Not once was the opportunity lost to go in search of the positive rather than seek refuge in the negative. Both sides, but particularly Wasps, were wonderfully alert and constant in their support, crisp, clean and accurate in their passing and handling. It was a joyous celebration of a game which broke free from the shackles of its laws and rose above the conditions, which were far from ideal.
Furthermore, the match was admirably controlled by a referee clearly in tune with the players. It was in stark contrast to the unrelieved monotony of some contests of recent memory, the level of skill and sleight of hand from both sides occasionally defying the eye as well as belief.
Such high-risk rugby played as it was in a strong wind and under intermittent squalls of rain was bound to produce mistakes, but that only heightened the level of entertainment.
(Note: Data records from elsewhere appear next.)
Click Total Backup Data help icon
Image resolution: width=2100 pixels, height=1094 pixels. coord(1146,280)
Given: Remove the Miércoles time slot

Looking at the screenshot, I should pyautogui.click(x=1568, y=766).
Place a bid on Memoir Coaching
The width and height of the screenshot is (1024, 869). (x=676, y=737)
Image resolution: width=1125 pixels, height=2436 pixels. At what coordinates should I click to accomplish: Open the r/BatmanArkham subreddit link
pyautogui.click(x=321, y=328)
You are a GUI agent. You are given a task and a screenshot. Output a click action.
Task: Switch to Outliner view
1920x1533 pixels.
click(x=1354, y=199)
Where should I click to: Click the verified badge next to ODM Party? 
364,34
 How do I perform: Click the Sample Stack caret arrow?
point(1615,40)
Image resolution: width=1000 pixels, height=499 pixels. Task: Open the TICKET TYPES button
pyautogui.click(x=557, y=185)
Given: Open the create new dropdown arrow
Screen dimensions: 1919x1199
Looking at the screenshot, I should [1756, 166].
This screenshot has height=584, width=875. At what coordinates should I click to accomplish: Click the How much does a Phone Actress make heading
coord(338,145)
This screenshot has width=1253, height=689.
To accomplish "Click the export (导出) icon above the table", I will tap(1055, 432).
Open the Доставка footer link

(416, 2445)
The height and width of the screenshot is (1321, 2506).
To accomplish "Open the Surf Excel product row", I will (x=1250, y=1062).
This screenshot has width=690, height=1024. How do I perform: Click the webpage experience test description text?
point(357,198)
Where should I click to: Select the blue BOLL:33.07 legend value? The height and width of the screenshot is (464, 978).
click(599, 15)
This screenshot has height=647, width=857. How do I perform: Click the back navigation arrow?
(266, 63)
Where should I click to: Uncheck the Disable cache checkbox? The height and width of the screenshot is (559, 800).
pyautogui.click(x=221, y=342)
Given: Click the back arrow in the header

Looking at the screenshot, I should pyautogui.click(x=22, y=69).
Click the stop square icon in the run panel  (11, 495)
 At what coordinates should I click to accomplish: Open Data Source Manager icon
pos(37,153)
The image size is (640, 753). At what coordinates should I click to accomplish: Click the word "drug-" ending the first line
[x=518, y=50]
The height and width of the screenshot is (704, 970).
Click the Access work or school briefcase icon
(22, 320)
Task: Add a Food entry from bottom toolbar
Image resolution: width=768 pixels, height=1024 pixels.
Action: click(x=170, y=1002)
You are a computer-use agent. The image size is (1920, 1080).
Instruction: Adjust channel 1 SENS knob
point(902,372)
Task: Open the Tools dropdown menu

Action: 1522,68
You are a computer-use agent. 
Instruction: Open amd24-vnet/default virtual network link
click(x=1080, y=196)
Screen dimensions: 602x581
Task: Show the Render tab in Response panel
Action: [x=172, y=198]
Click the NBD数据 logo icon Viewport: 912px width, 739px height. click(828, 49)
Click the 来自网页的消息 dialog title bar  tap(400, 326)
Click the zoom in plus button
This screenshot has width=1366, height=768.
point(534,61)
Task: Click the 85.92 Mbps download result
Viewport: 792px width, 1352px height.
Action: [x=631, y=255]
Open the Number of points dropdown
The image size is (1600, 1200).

The tries were mostly well-constructed gems of teamwork and timing, none better than the two lethally sharp blows struck by Wasps midway through the second half which finally broke Northampton's brave resistance. The first came when Lawrence Dallaglio, now beginning to look like the genuine article on the blind side, combined well with his back-row colleagues and the second, two minutes later, when forwards and backs swept towards the line in sweet unison, and it was Phil Hopley who was rewarded with the try.
Not so long ago a side eschewing a dozen or more kickable penalties would have been considered certifiable, but it has been Wasps' unshakeable belief that the running game is the way ahead not only for them but for rugby in general. In this they are ahead of their time.
Their tactics paid off handsomely yesterday, when a short penalty inside the Northampton 22 put Paul Delaney over in the corner. The Wasps hooker would have scored a second try in the same position had he not spilled Steve Pilgrim's pass following a move of bewildering speed covering 50 yards.
By this time Northampton were finding it almost impossible to stem the flow as wave after wave of Wasps' attacks rocked them backwards. They had no response to the mobility of the opposition forwards; and even the most sceptical must now be convinced of the merit of a tactical plan which can bear such satisfying fruit. Dallaglio, Ryan and Wilkins are proving to be a supreme blend in the back row, Childs and Damian Hopley are combatively sharp in the centre, and Rob Andrew, the director and master planner, is revelling in the game which is his natural one, but one for which so many thought him unsuited.
Northampton, with the bond created from the shared suffering of their wretched start to the season, competed strongly for all but the last quarter. Martin Bayfield gambolled across the open spaces, Paul Grayson looked more authoritative at fly-half, and Tim Rodber played closer to his known form. It was his interception of Andrew's pass which launched him on a thrilling 75-yard dash to the Wasps line and a try which put Northampton ahead after 20 minutes. They led briefly again before half-time when Grayson kicked his second penalty and again 10 minutes into the second half when he converted his third. But after Dallaglio's try their only response came with the final act of the match when Budge Poutney crossed for a try. It was wholly appropriate that a game of such spectacular movement should have ended in this fashion. Rugby is alive and, thank heavens, not kicking but running.
Wasps: J Ufton; P Hopley, G Childs, D Hopley, S Pilgrim; R Andrew, S Bates; D Molloy, P Delaney, I Dunston, M Greenwood, N Hadley, L Dallaglio, C Wilkins, D Ryan (capt).
Northampton: S Juds; K Morgan, N Beal, M Allen, H Thorneycroft; P Grayson, M Dawson; M Hynes, A Clarke, M Lewis, J Phillips, M Bayfield, T Rodber (capt), B Poutney, G Seeley.